The court grants plaintiff Mark Racunas’s request for judicial notice, filed on January 4, 2024, as to Exhibit 4.  (Evid. Code, § 452, subd. (d).)

The court denies plaintiff Mark Racunas’s supplemental request for judicial notice, filed on February 16, 2024, as to Exhibits 1 and 2 because rulings from other Superior Court departments cannot be cited as binding or persuasive authority and therefore those rulings are not relevant to a material issue presented by the pending motion to dismiss.  (Malek Media Group LLC, supra, 58 Cal.App.5th at p. 825.)

The court denies plaintiff Mark Racunas’s supplemental request for judicial notice, filed on February 16, 2024, as to Exhibit 3 because it is not relevant to a material issue presented by the pending motion to dismiss.  (Malek Media Group LLC, supra, 58 Cal.App.5th at p. 825.)

The court denies plaintiff Mark Racunas’s second supplemental request for judicial notice, filed on February 27, 2024, because a ruling from another Superior Court department cannot be cited as binding or persuasive authority and therefore it is not relevant to a material issue presented by the pending motion to dismiss.  (Malek Media Group LLC, supra, 58 Cal.App.5th at p. 825.)

 

BACKGROUND

Plaintiff Mark Racunas (“Plaintiff”) filed the operative First Amended Complaint in this action on October 26, 2023, against defendants Lockton Companies, LLC – Pacific Series (“Pacific Series”) and Lockton Investment Advisors, LLC (“LIA”) (collectively, “Defendants”).  The First Amended Complaint alleges one cause of action for declaratory relief, requesting that the court issue a judicial declaration that, inter alia, he may freely and fairly compete against Defendants and that the restrictive covenants set forth in his agreements with Defendants are void and unenforceable under California law.  (FAC ¶¶ 1-2.)

Now pending before the court are two motions filed by Defendants.  First, Defendants move the court for an order staying proceedings pending the resolution of Lockton Cos., LLC, et al. v. Superior Court of Los Angeles County, pet. granted December 13, 2023, S282136 (“Giblin”) by the California Supreme Court.  Second, Defendants move the court for an order dismissing or staying this action on the ground of forum non conveniens.

MOTION FOR STAY OF PROCEEDINGS PENDING RESOLUTION IN CALIFORNIA SUPREME COURT

Defendants request that the court stay proceedings in this action pending resolution of Giblin by the California Supreme Court.  (Def. RJN Ex. 1 [order granting petition for review in Giblin].)  Plaintiff opposes Defendants’ request, contending that he would be prejudiced by a stay.  Plaintiff further asserts that, because the petition was granted on a grant-and-hold basis, the Supreme Court is unlikely to review the issues raised in Giblin.  (Def. RJN Ex. 1 [stating that “[f]urther action in this matter is deferred pending consideration and disposition of a related issue in EpicentRX v. S.C. (EpiRx), S282521 [citation], or pending further order of the court”]; Opp., p. 3:16-30.)

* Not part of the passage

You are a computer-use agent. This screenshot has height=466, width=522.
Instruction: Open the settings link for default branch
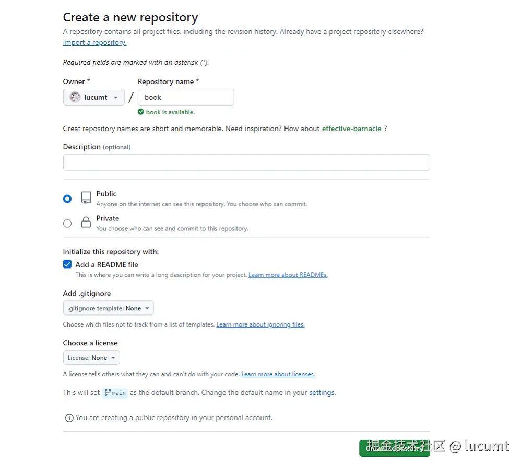point(322,393)
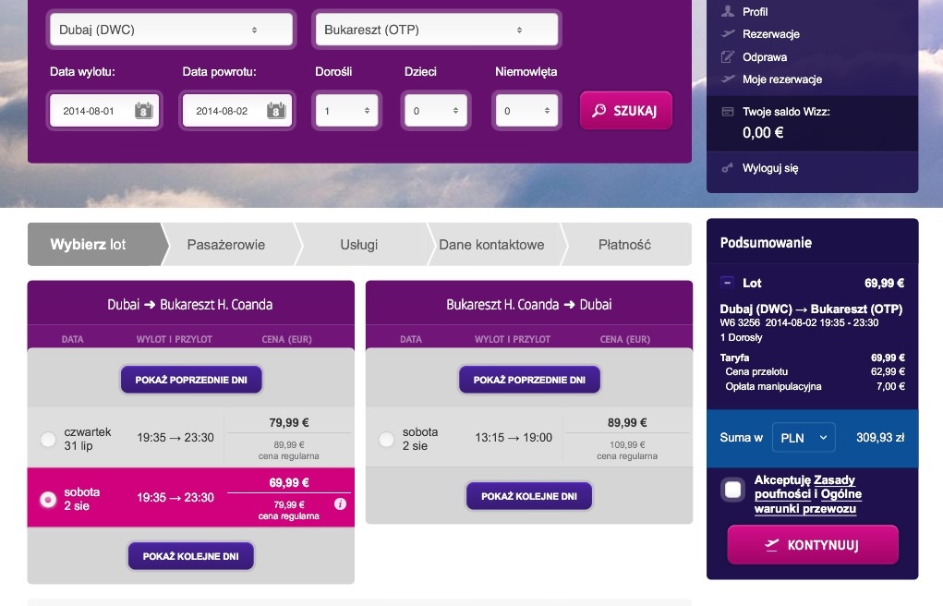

The court finds that it is not in the interests of justice and judicial efficiency to stay proceedings in this action pending resolution of Giblin.  (Freiberg v. City of Mission Viejo (1995) 33 Cal.App.4th 1484, 1489 [“Trial courts generally have the inherent power to stay proceedings in the interests of justice and to promote judicial efficiency”].)  The court acknowledges, as Plaintiff has pointed out, that the California Supreme Court has deferred review of Giblin pending the disposition of EpiRx and therefore may not review and rule on the issues regarding the forum selection clauses at issue in this action and Giblin.  The court further finds that Plaintiff would be unduly prejudiced by an indefinite stay of this action. 

The court therefore exercises its discretion to deny Defendants’ motion to stay proceedings in this action.  (Freiberg, supra, 33 Cal.App.4th at p. 1489.)

MOTION TO DISMISS OR STAY ON GROUND OF FORUM NON CONVENIENS

Defendants move the court for an order dismissing or, in the alternative, staying this action pursuant to the doctrine of forum non conveniens.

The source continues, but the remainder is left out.